Vyaçeslav Biguaa çalışmalarından birinde, bu tekrar basılan derleme ile gazetenin tüm sayılarının tamamen kaybolmasının önüne geçildiğini yazıyor. Çünkü, var olan tek kopyalar harap durumdaydı, kişisel arşivdeydi ve gazetenin sayıları modern okurlara, uzmanlara neredeyse ulaşamıyordu.

Var olan 85 sayıdan 4 tanesi kitapta bulunmuyor. Bu sayılar, Abhazya, Tiflis, Moskova, St. Petersburg gibi birçok yerde aranmasına rağmen maalesef bulunamamıştı. Biguaa, bu sayıların, Abhaz Devlet Arşivi ve Dmitry Gulia’nın adını taşıyan Abhazya Dil, Edebiyat ve Tarih Enstitüsü arşivinde olabileceğini düşünüyor. Fakat 22 Ekim 1992 yılında (1992-1993 Abhazya Ulusal Kurtuluş Savaşı döneminde) iki kurumda kasıtlı bir şekilde ateşe verilmişti. 

 “Аԥсны” -  yeniden doğuşu 

Gazetenin basılmış son sayısının tarihi 21 Şubat 1921 yılı olarak biliniyor. 1921 yılı 4  Mart’ta gazetenin çalışmalarını da etkileyen Sovyet Hükümeti kuruldu. Gazetenin ismi “Аԥсны ҟаԥшь” (Kızıl Abhazya) Всolarak değiştirildi. Adının değiştirilmesinin ardından gazetenin ideolojisinin değiştirilmesi geldi. Uzman Vasiliy Ayüdzba, “parti ideolojisin” büründüğün belirtiyor.

Abhaz İnsani Bilimler Enstitüsü Edebiyat Bölümü Baş Araştırmacısı, “Аԥсны ҟаԥшь” gazetesinin düzenli aralıklarla basılmadığı bilgisini veriyor. Abhazya arşivlerinde neredeyse 50'li yıllara kadar hiçbir sayısı bulunmamakta.

“Аԥсны” gazetesi 1991 yılında tekrar  “dirildi” ve aralıksız olarak okuyucuları ile buluşmakta. Gazetenin bugün baş editörlüğünü Enver Ajiba yürütmekte. 
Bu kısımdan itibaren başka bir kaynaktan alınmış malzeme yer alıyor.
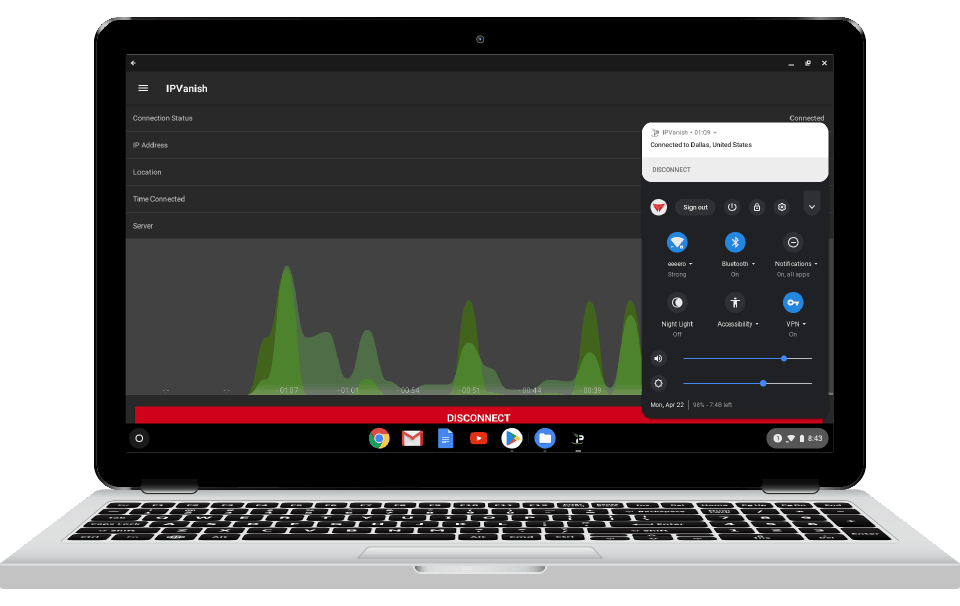960x606 pixels.
Task: Open YouTube from the shelf
Action: pyautogui.click(x=478, y=438)
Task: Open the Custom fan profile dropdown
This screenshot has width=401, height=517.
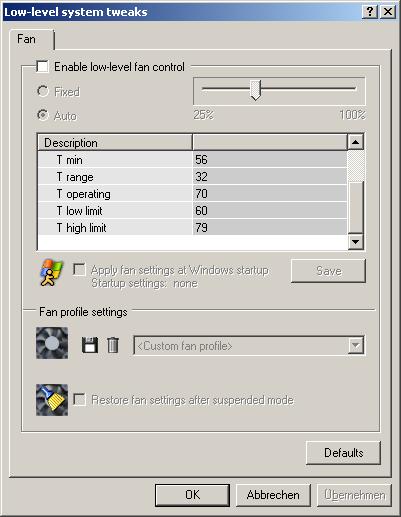Action: [356, 346]
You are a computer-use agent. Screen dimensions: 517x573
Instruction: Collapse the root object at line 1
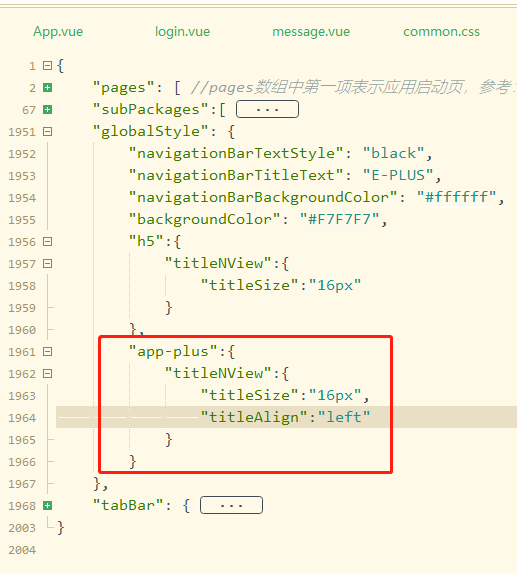click(x=47, y=66)
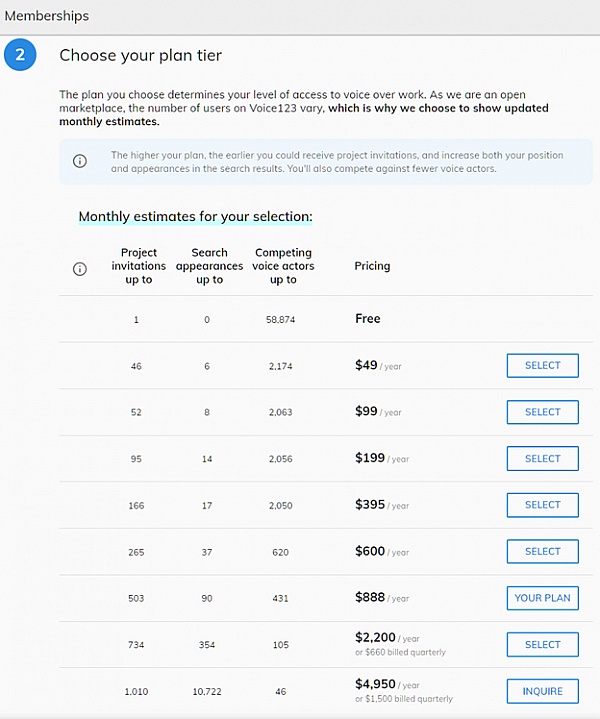600x719 pixels.
Task: Pick the $395 per year plan
Action: tap(542, 505)
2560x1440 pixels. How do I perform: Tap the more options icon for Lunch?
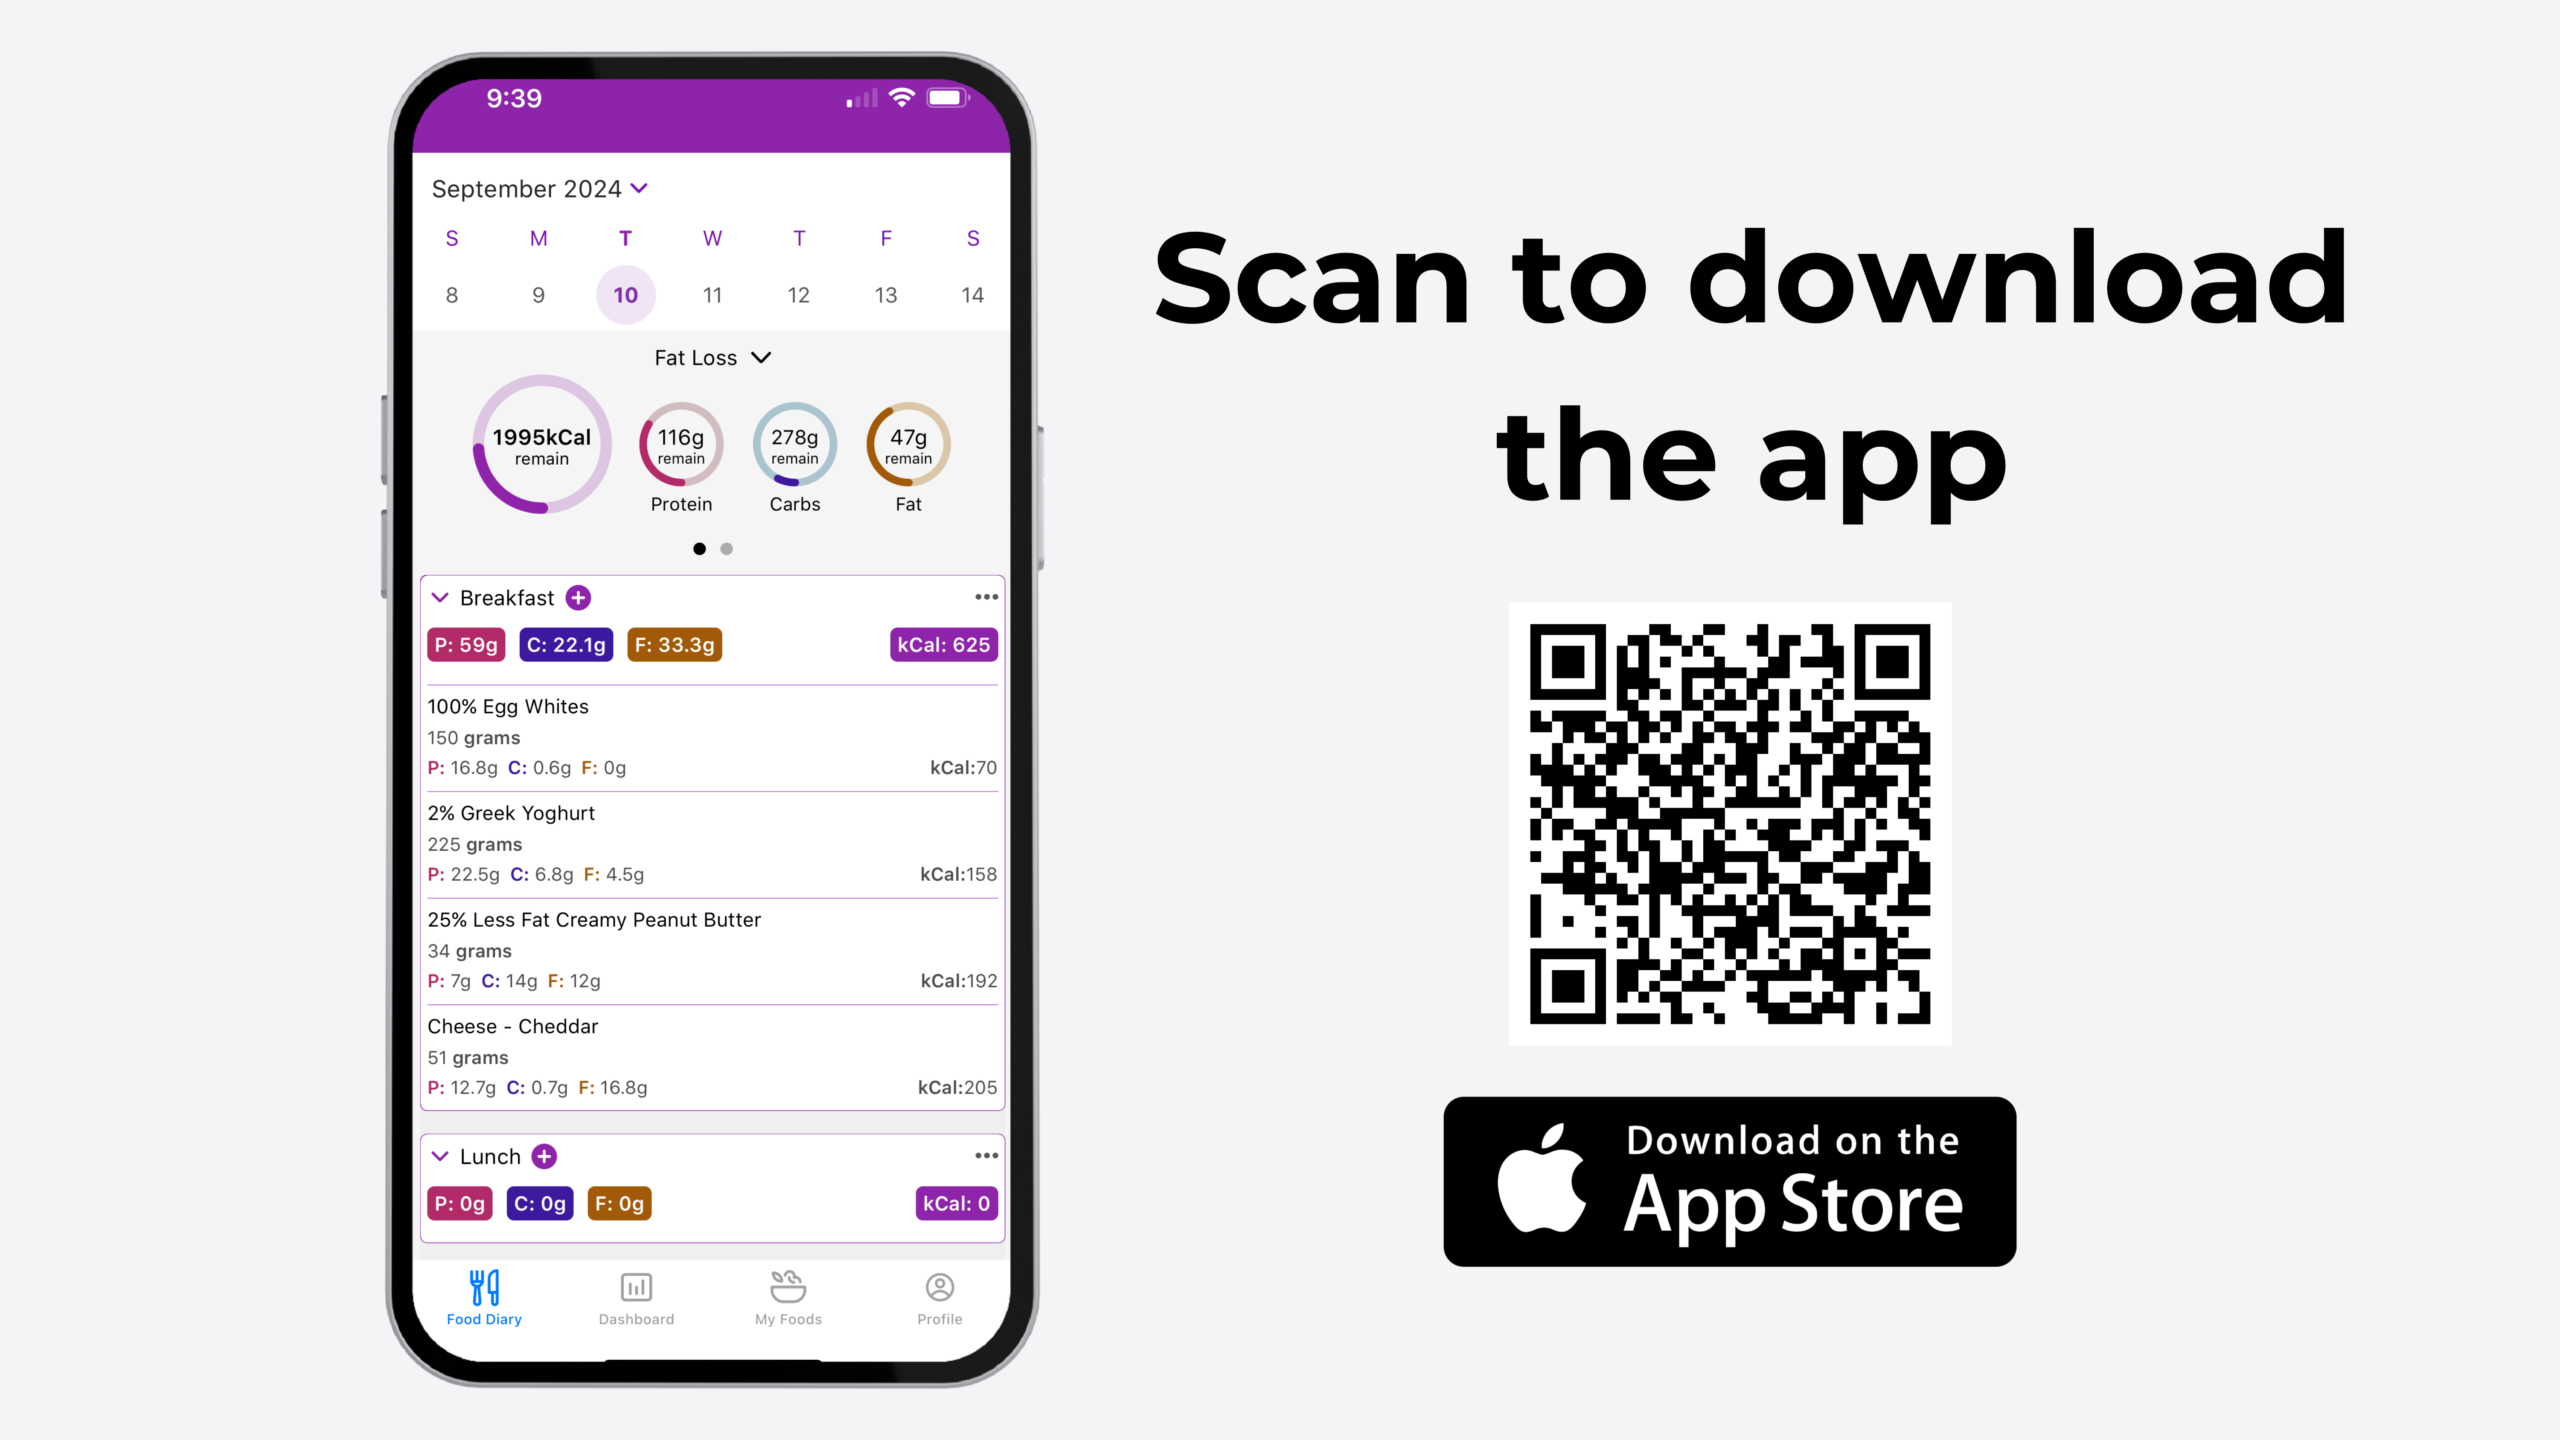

“Аԥсны” gazetesi baş editörü, “Gazetenin, bundan 100 yıl önce, Abhazya Halk Şairi Dmitriy Gulia ve halk aydınları tarafından temelleri atılan geleneklerini sürdürmeye çalışıyoruz. Tıpkı 100 yıl önce olduğu gibi dört sayfa olarak yayınlanmakta. Abhazya’da olanlar üzerine yazıyoruz. Tarihi materyaller yayınlıyor, güncel konuları aydınlatıyoruz. Ekonomi ve siyaset üzerine yazıyor, şahıslardan bahsediyoruz”, diye anlatıyor.  

“Artık günümüzde web sayfası olmasan basın organlarının varlığını sürmesi mümkün olmuyor. En kısa sürede bizim de bu eksiğimizi tamamlayacağımızı düşünüyorum”, diye de sözlerine ekliyor.
Gazete bugün, periyodik olarak haftada iki kere, 1000 adet olarak çıkarılmakta. Abhazya ulusunun önde gelen temsilcilerini yayınlayan, uğruna büyük savaşlar verilen efsanevi  “Аԥсны” gazetesi yaşamaya devam ediyor. Gazete geçmiş nesillerin tarihini ayrıntılı olarak barındırıyor ve mevcut zorlukların üstesinden gelerek okuyucusuna hizmet etmeye devam ediyor.